*** Opening Source extract ***

Gold closed the year at $2,623.4 per ounce — the highest annual closing in 14 years — as it remained a top safe-haven asset amid ongoing Fed rate cuts.

Silver hit $34.9 per ounce, its highest since October 2012, driven by slowing mine production and rising demand in automotive, solar panels, and electronics industries.

Analysts say China may increase silver imports due to its use in solar panels. They noted silver could hit $40 per ounce this year if deficits continue or gold gains further momentum.

The ECB’s rate cuts also affected gold and silver prices, while concerns over electric vehicles reduced demand for palladium.

Copper prevails among base metals

Copper hit a record $5.25 per pound last year, gaining 3.2%, as concerns over Trump’s tariffs on China led to expectations of increased support measures. Supply concerns grew due to a lack of new mining projects and market shortages.

*** Closing Source extract ***
*** Opening Given material ***

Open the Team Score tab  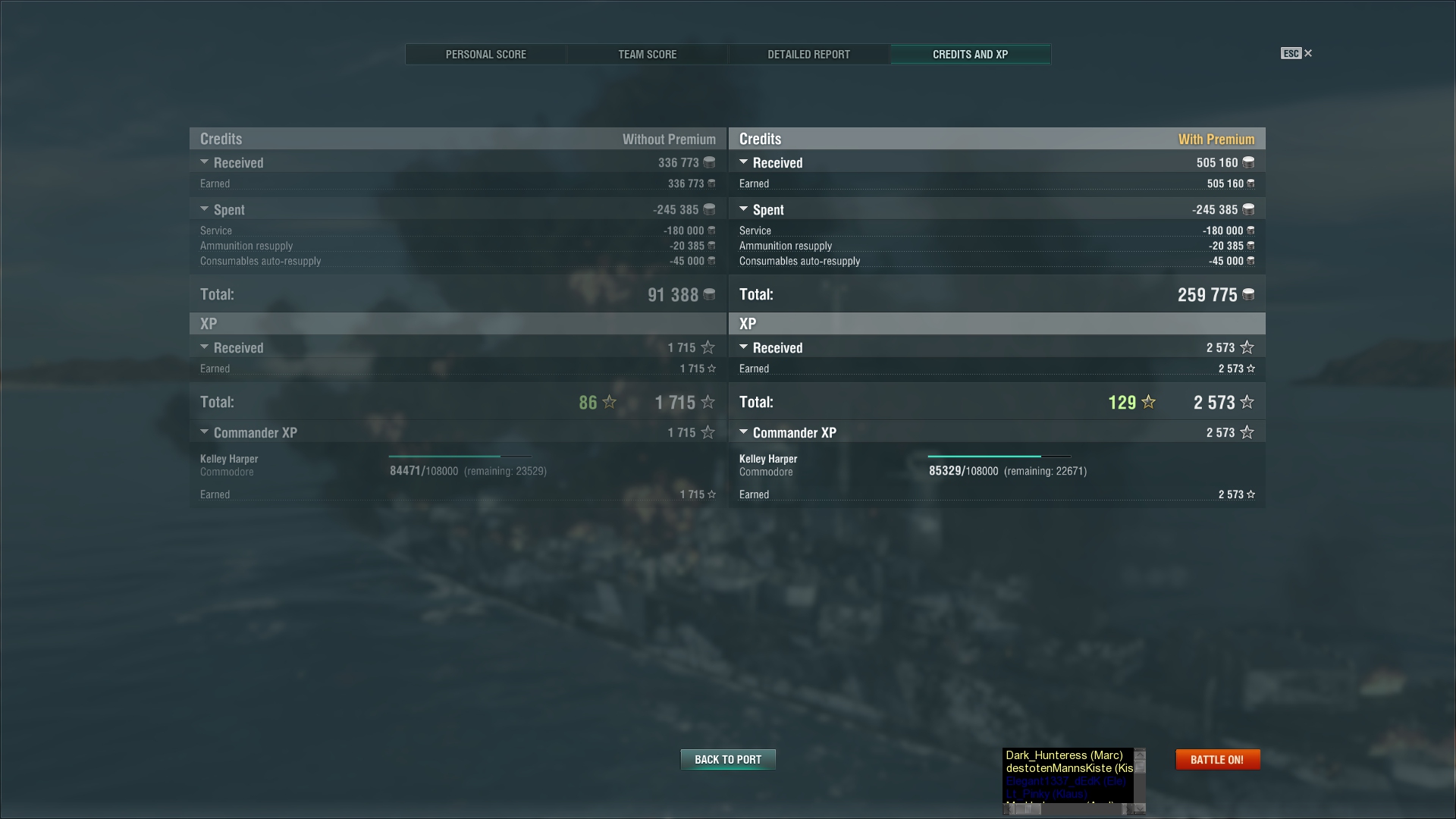(x=648, y=54)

*** Closing Given material ***

__Work to complete__:
a – Reproduce the stretch of the metals report from "Silver hit $34.9" through "demand for palladium.".
b – Translate this sentence from the metals report into Spanish: "The ECB’s rate cuts also affected gold and silver prices, while concerns over electric vehicles reduced demand for palladium."

__Answers provided__:
a –
Silver hit $34.9 per ounce, its highest since October 2012, driven by slowing mine production and rising demand in automotive, solar panels, and electronics industries.

Analysts say China may increase silver imports due to its use in solar panels. They noted silver could hit $40 per ounce this year if deficits continue or gold gains further momentum.

The ECB’s rate cuts also affected gold and silver prices, while concerns over electric vehicles reduced demand for palladium.

b – Los recortes de tasas del BCE también afectaron los precios del oro y la plata, mientras que las preocupaciones sobre los vehículos eléctricos redujeron la demanda de paladio.